For multiphage products, individual potency testing of each phage component is mandatory, unless a scientifically robust justification for composite testing is accepted. Stability studies must also monitor the infectious titre of each component over time.
The guideline also requires manufacturers to perform pharmaceutical development studies, define the quality target product profile (QTPP), identify critical process parameters, and demonstrate comparability between clinical and commercial formulations.
3. Control of the Finished Product
Finished product specifications must include tests for appearance, potency, identity, pH, osmolality, visible and subvisible particles, microbiological quality, and any other relevant physical attributes.
Potency testing follows Ph. Eur. general chapter 2.7.38 (“Bacteriophage Potency Determination”), currently under development, which will provide harmonised assay principles for determining the infectious titre.

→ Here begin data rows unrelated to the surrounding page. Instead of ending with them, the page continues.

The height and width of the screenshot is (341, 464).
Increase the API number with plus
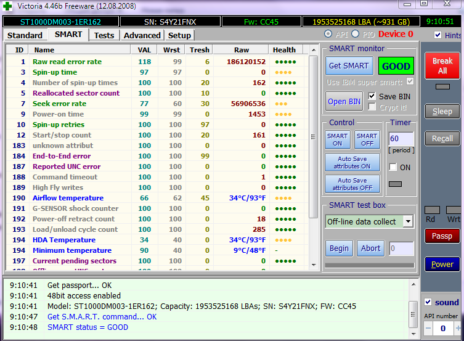(x=457, y=329)
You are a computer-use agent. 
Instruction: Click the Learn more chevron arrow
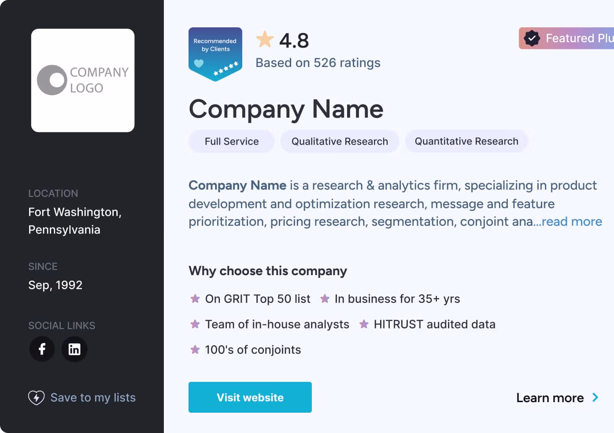click(596, 398)
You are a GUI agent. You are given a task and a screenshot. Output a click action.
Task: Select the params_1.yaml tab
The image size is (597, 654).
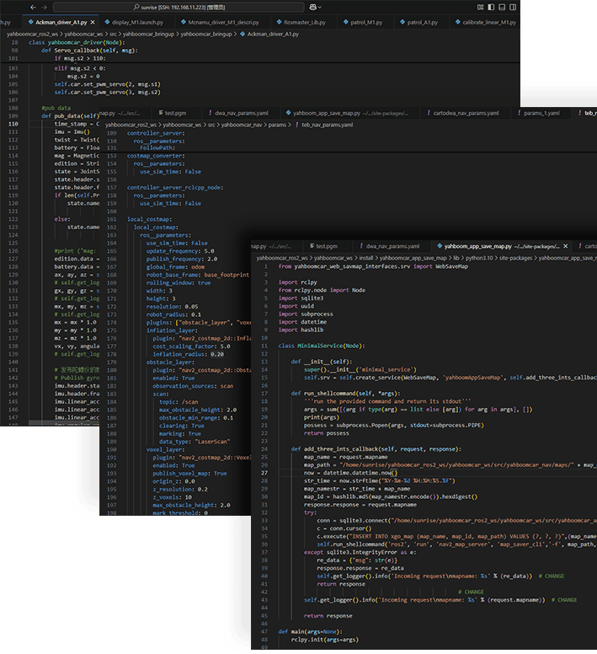[540, 112]
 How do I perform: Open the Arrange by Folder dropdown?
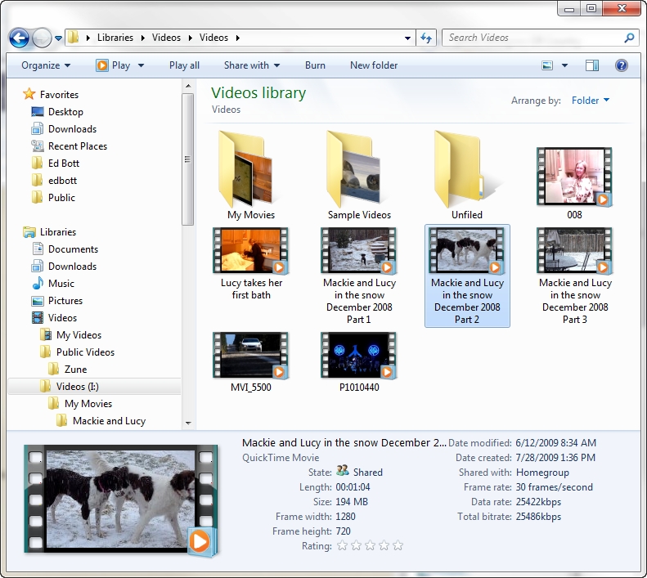590,101
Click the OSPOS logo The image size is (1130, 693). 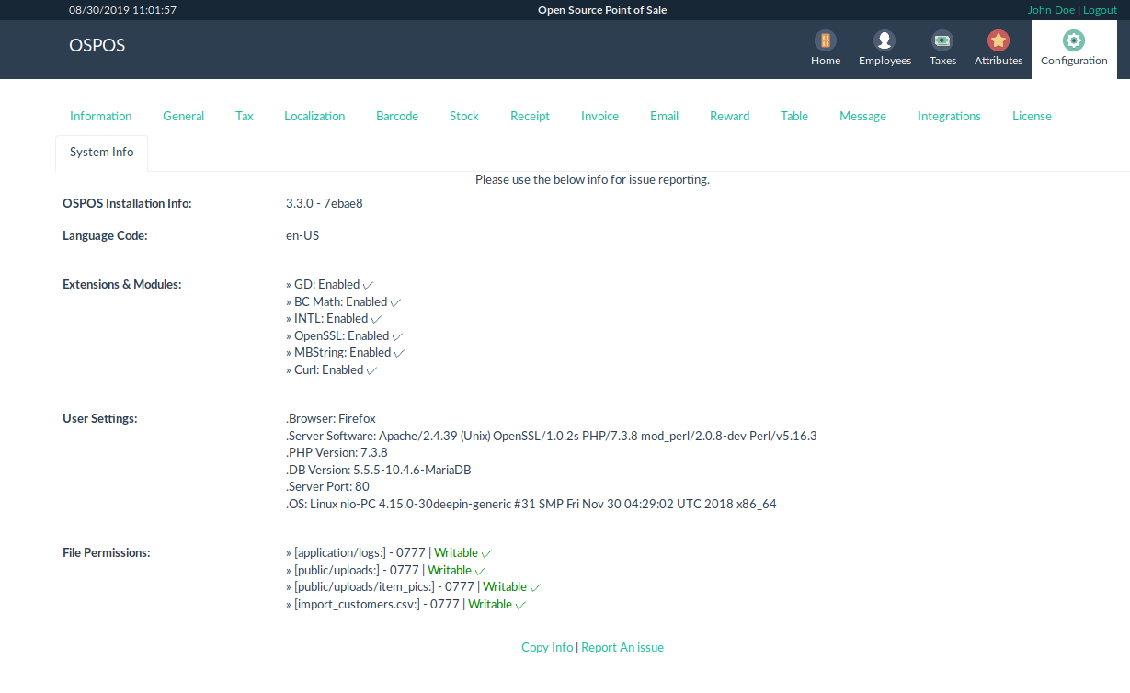[x=97, y=45]
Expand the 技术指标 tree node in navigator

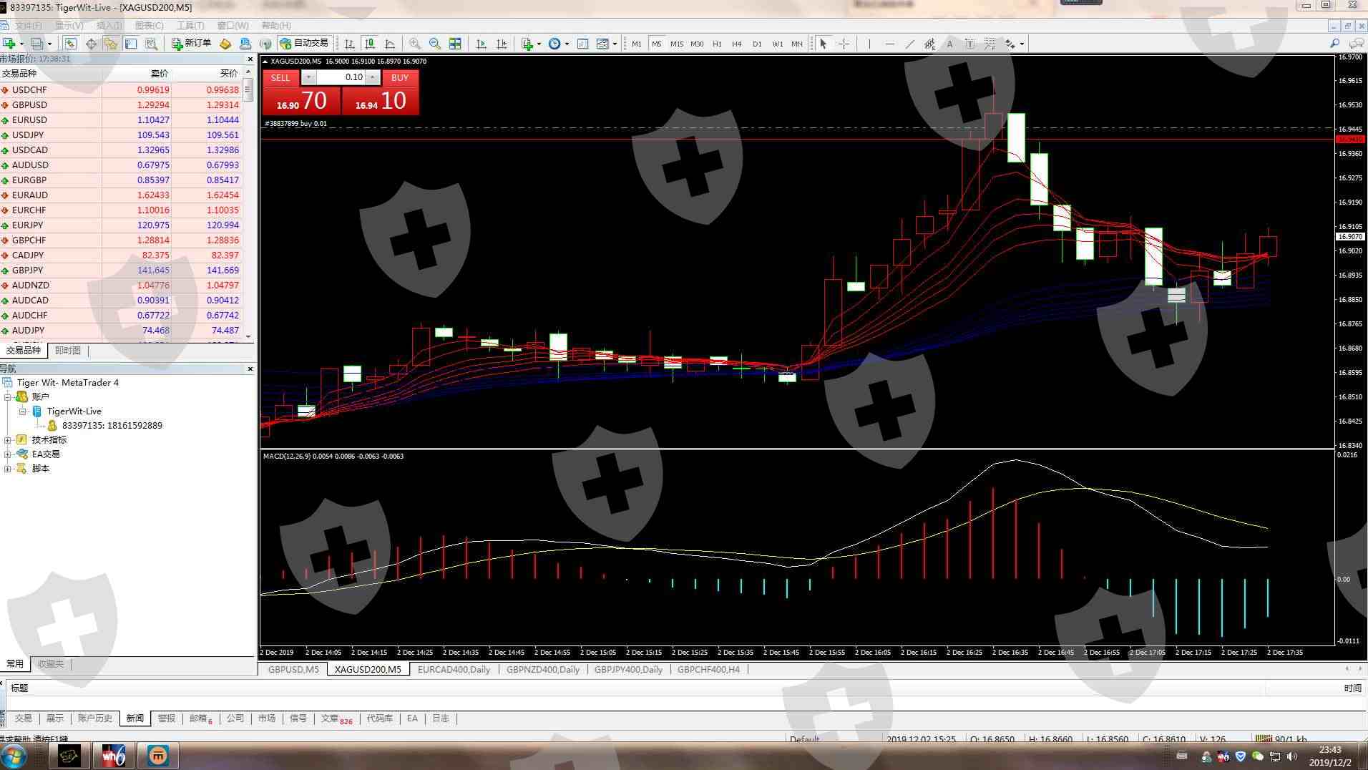(8, 440)
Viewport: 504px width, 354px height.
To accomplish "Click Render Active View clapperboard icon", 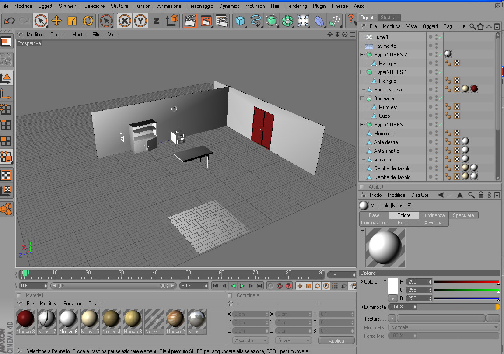I will 190,21.
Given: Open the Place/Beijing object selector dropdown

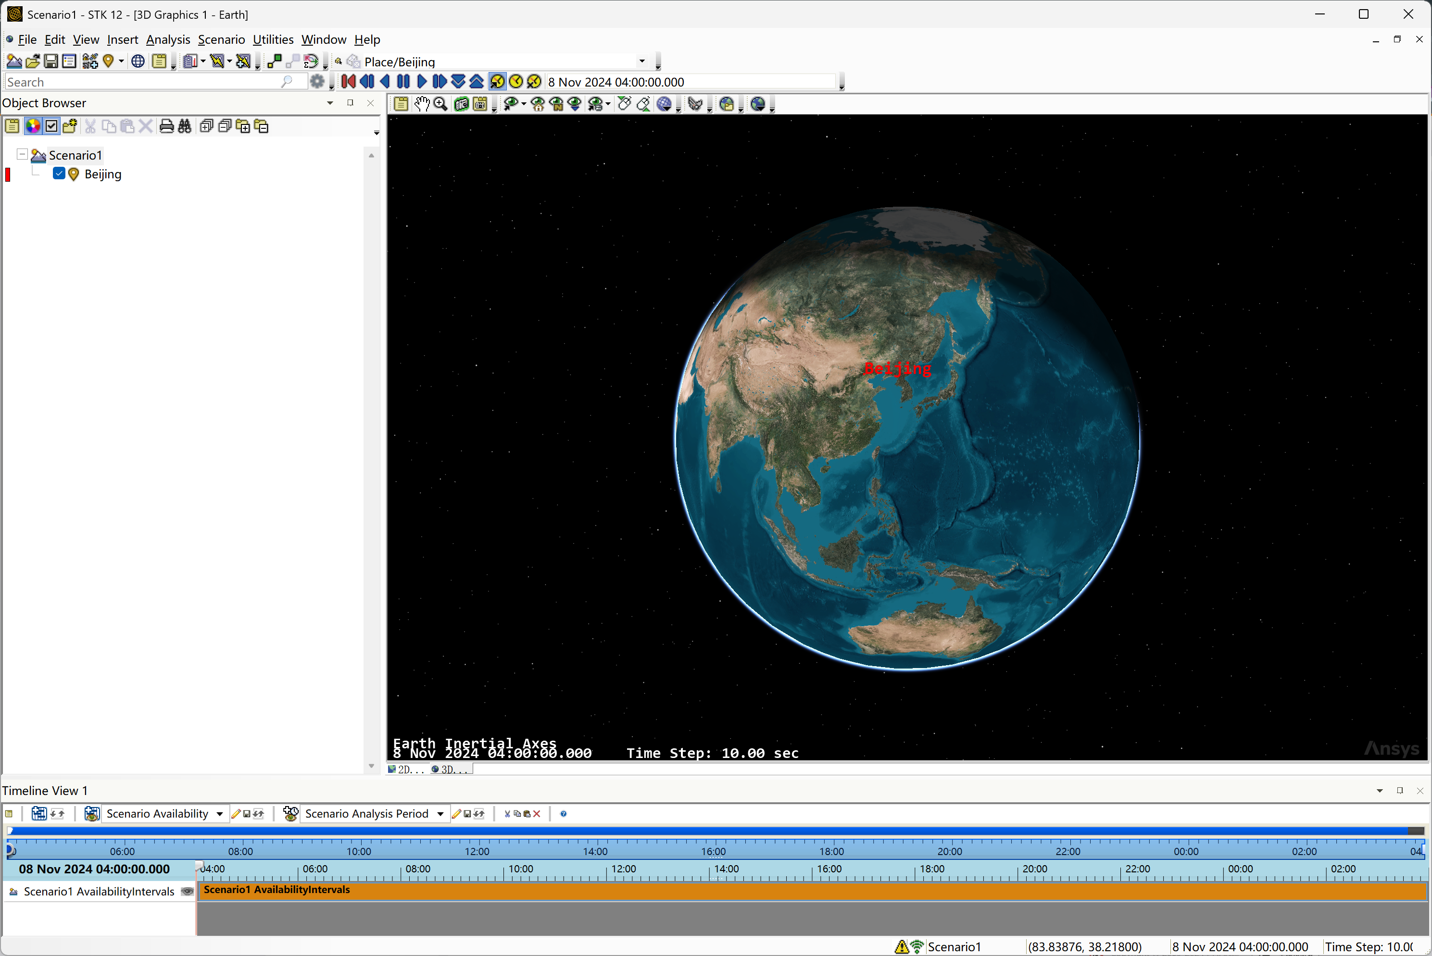Looking at the screenshot, I should tap(642, 62).
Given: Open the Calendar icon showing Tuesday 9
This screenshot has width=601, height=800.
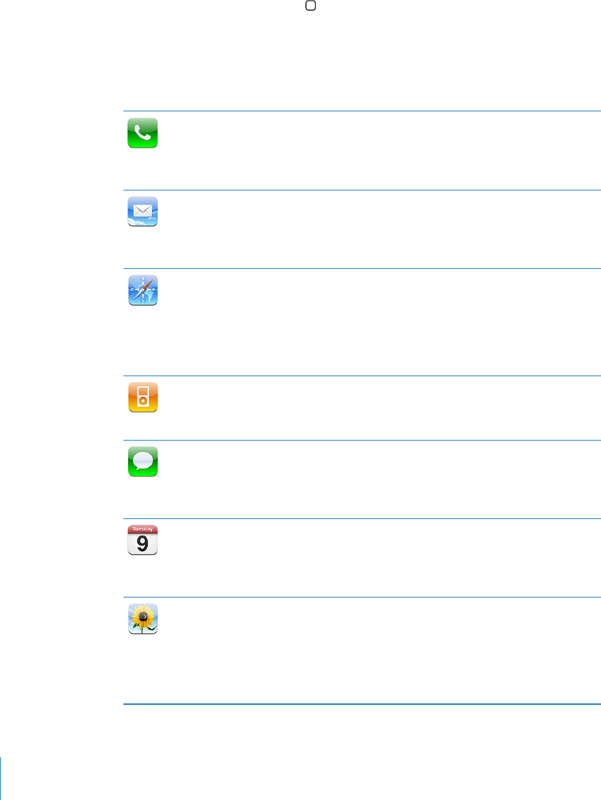Looking at the screenshot, I should click(x=142, y=540).
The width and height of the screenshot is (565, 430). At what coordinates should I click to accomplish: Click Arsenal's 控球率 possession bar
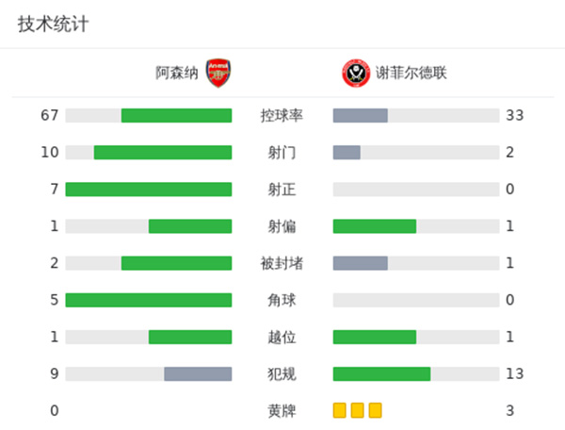coord(176,115)
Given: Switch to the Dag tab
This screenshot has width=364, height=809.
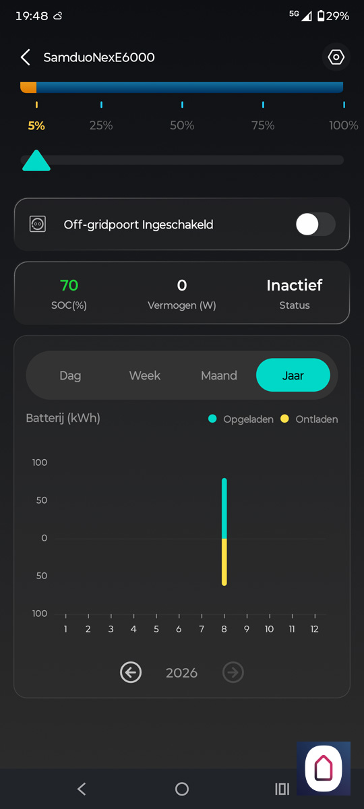Looking at the screenshot, I should [70, 376].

Microbiological quality testing depends on the intended route of administration, with sterility testing required for sterile products. Analytical validation summaries should be provided for all test methods.
4. Reference Materials and Stability
Reference materials for potency testing should be established in accordance with ICH requirements and monitored for stability.
Finished product stability studies should follow ICH guidelines, considering factors such as temperature, pH, agitation, and container closure systems.
Regulatory and Lifecycle Management Considerations
The guideline addresses a critical question in phage therapy regulation: how to manage changes in the composition of a phage product after marketing authorisation.
Under current EU law, phage therapy products fall under the same legal framework as other biological medicines. Consequently, any modification of the active substance composition—such as replacing or adding a new phage to a cocktail—constitutes an extension of the marketing authorisation under Regulation (EC) No 1234/2008.
Such changes must be justified through quality, non-clinical, and clinical data, demonstrating that the new or replacement phage maintains comparable safety and efficacy profiles. This approach underscores the importance of genomic and phenotypic consistency within authorised phage compositions.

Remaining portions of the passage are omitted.